9.  The following services are not covered for MCS enrollees unless the MCO chooses to cover these services at no additional cost to the agency:

a.  Services that are not medically necessary;

b.  Services not included in the medical care services scope of care, unless otherwise specified in this section;

c.  Services, other than a screening exam as described in WAC 182-538-100(3), received in a hospital emergency department for nonemergency medical conditions; and

d.  Services received from a nonparticipating provider requiring prior authorization from the MCO that were not authorized by the MCO.

 

10.  A provider may bill an MCS enrollee for noncovered services described in subsection (9) of this section, if the requirements of WAC 182-502-0160 and 182-538-095 (5) are met.

 

11.  Mental health services and care coordination are available to MCS enrollees on a limited basis, subject to available funding from the legislature and an appropriate delivery system.

 

12.  A care coordinator (a person employed by the MCO or one of the MCO's subcontractors) provides care coordination to an MCS enrollee in order to improve access to mental health services. Care coordination may include brief, evidenced-based mental health services.

 

13.  To ensure an MCS enrollee receives appropriate mental health services and care coordination, the agency requires the enrollee to complete at least one of the following assessments:

a.  A physical evaluation;

b.  A psychological evaluation;

c.  A mental health assessment completed through the client's local community mental health agency (CMHA) and/or other mental health agencies;

d.  A brief evaluation completed through the appropriate care coordinator located at a participating community health center (CHC);

e.  An evaluation by the client's primary care provider (PCP); or

f.  An evaluation completed by medical staff during an emergency room visit.

 

14.  An MCS enrollee who is screened positive for a mental health condition after completing one or more of the assessments described in subsection (13) of this section may receive one of the following levels of care:

a.  Level 1. Care provided by a care coordinator when it is determined that the MCS enrollee does not require Level 2 services. The care coordinator will provide the following, as determined appropriate and available:

i.  Evidenced-based behavioral health services and care coordination to facilitate receipt of other needed services.

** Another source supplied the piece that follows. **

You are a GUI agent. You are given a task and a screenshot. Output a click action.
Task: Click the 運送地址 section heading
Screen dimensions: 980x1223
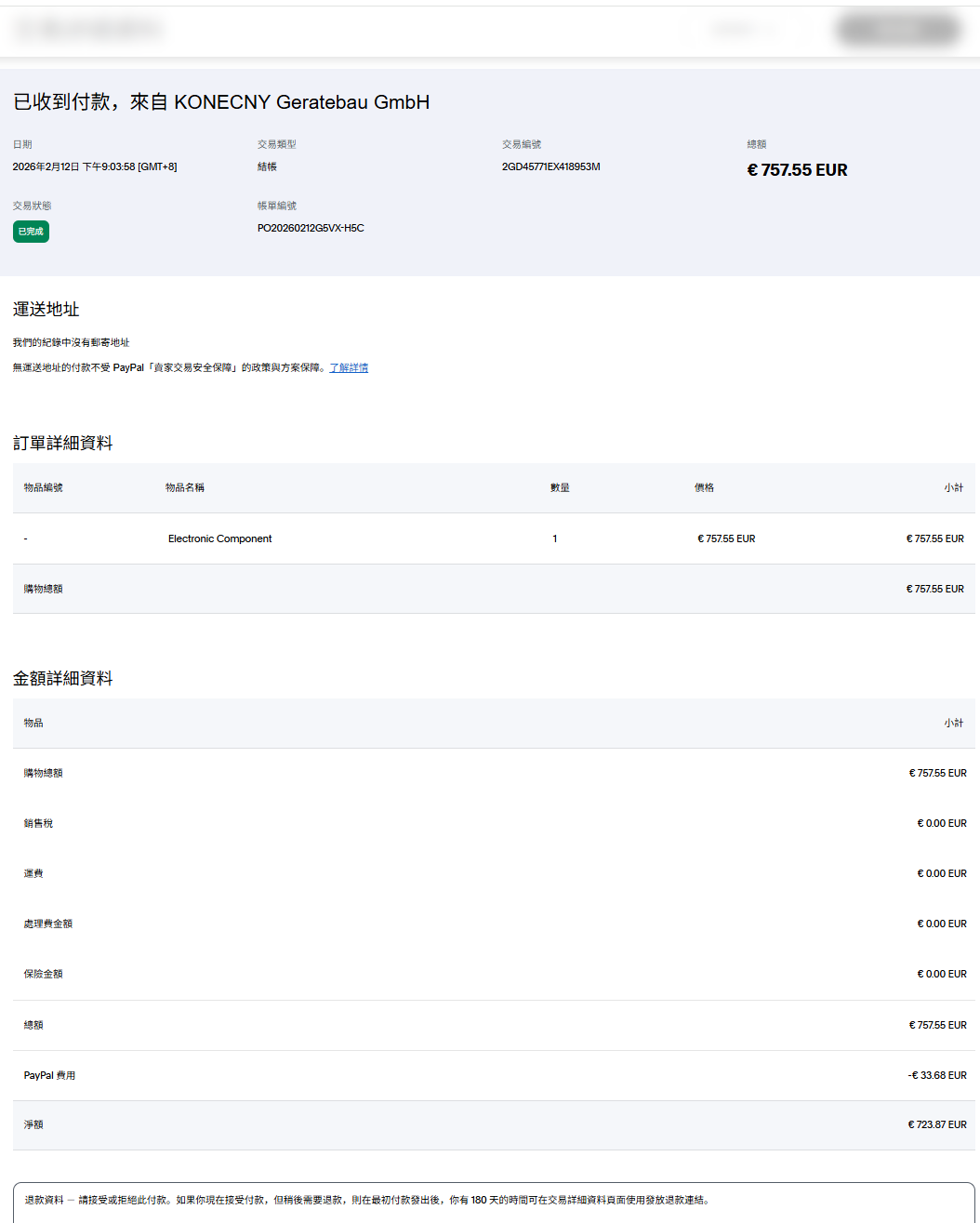[x=46, y=310]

ii.  Coordination with the PCP to provide medication management.

iii.  Referrals to other services as needed.

iv.  Coordination with consulting psychiatrist as necessary.

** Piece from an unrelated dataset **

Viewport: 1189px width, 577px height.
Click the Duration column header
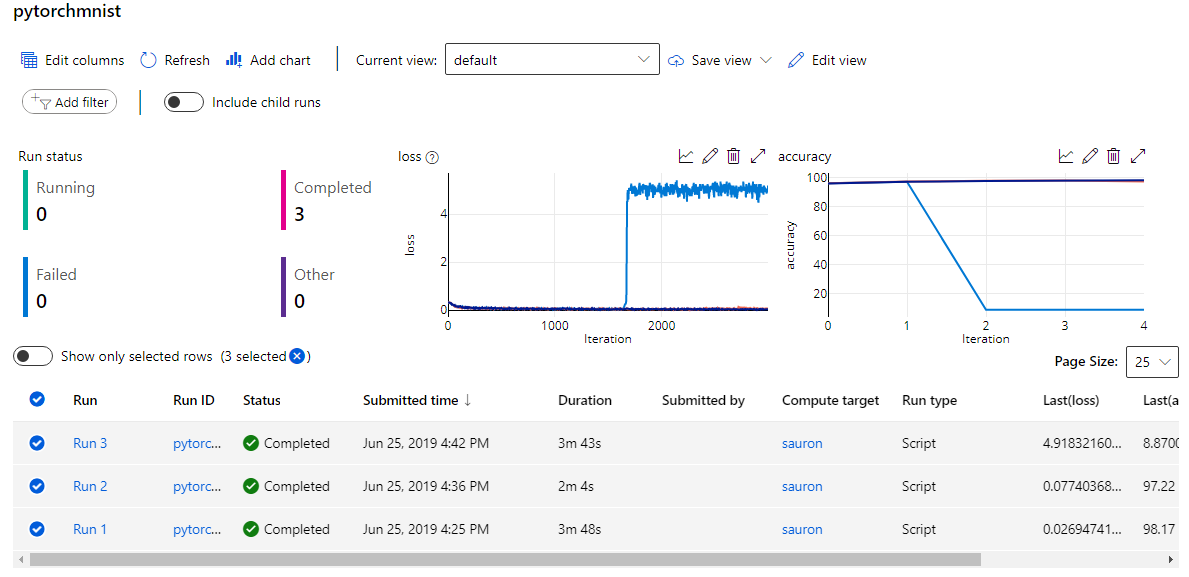pyautogui.click(x=585, y=400)
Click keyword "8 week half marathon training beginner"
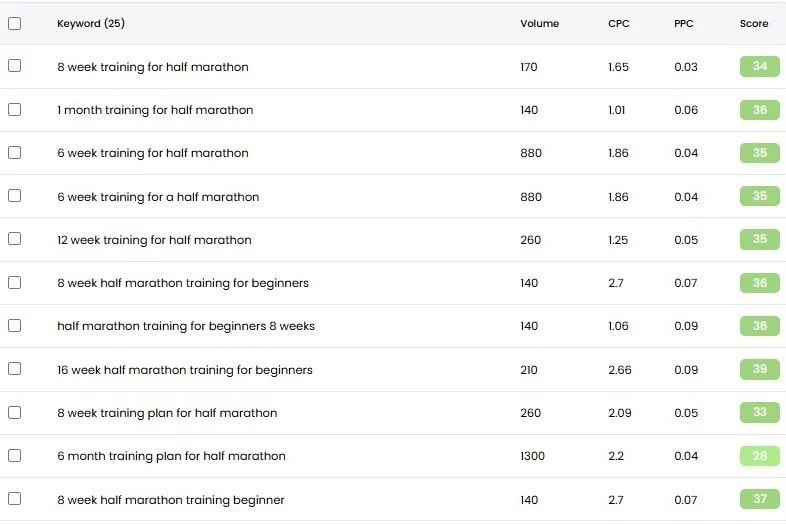Screen dimensions: 786x524 tap(171, 500)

b.  Level 2. Care provided by a contracted provider when it is determined that the MCS enrollee requires services beyond Level 1 services. A care coordinator refers the MCS enrollee to the appropriate provider for services:

i.  A regional support network (RSN) contracted provider; or

ii.  A contractor-designated entity.

 

15.  Billing and reporting requirements and payment amounts for mental health services and care coordination provided to MCS enrollees are described in the contract between the MCOand the agency.

 

16.  The total amount the agency pays in any biennium for services provided pursuant to this section cannot exceed the amount appropriated by the legislature for that biennium. The agency has the authority to take whatever actions necessary to ensure the agency stays within the appropriation.

 

17.  Nothing in this section shall be construed as creating a legal entitlement to any MCS client for the receipt of any medical or mental health service by or through the agency.

 

18.  An MCO may refer enrollees to the agency's patient review and coordination (PRC) program according to WAC 182-501-0135.

 

19.  The grievance and appeal process found in WAC 182-538-110 applies to MCS enrollees described inthis section.

 

20.  The hearing process found in chapter 182-526 WAC applies to MCS enrollees described in this section.

 

This is a reprint of the official rule as published by the Office of the Code Reviser. If there are previous versions of this rule, they can be found using the Legislative Search page.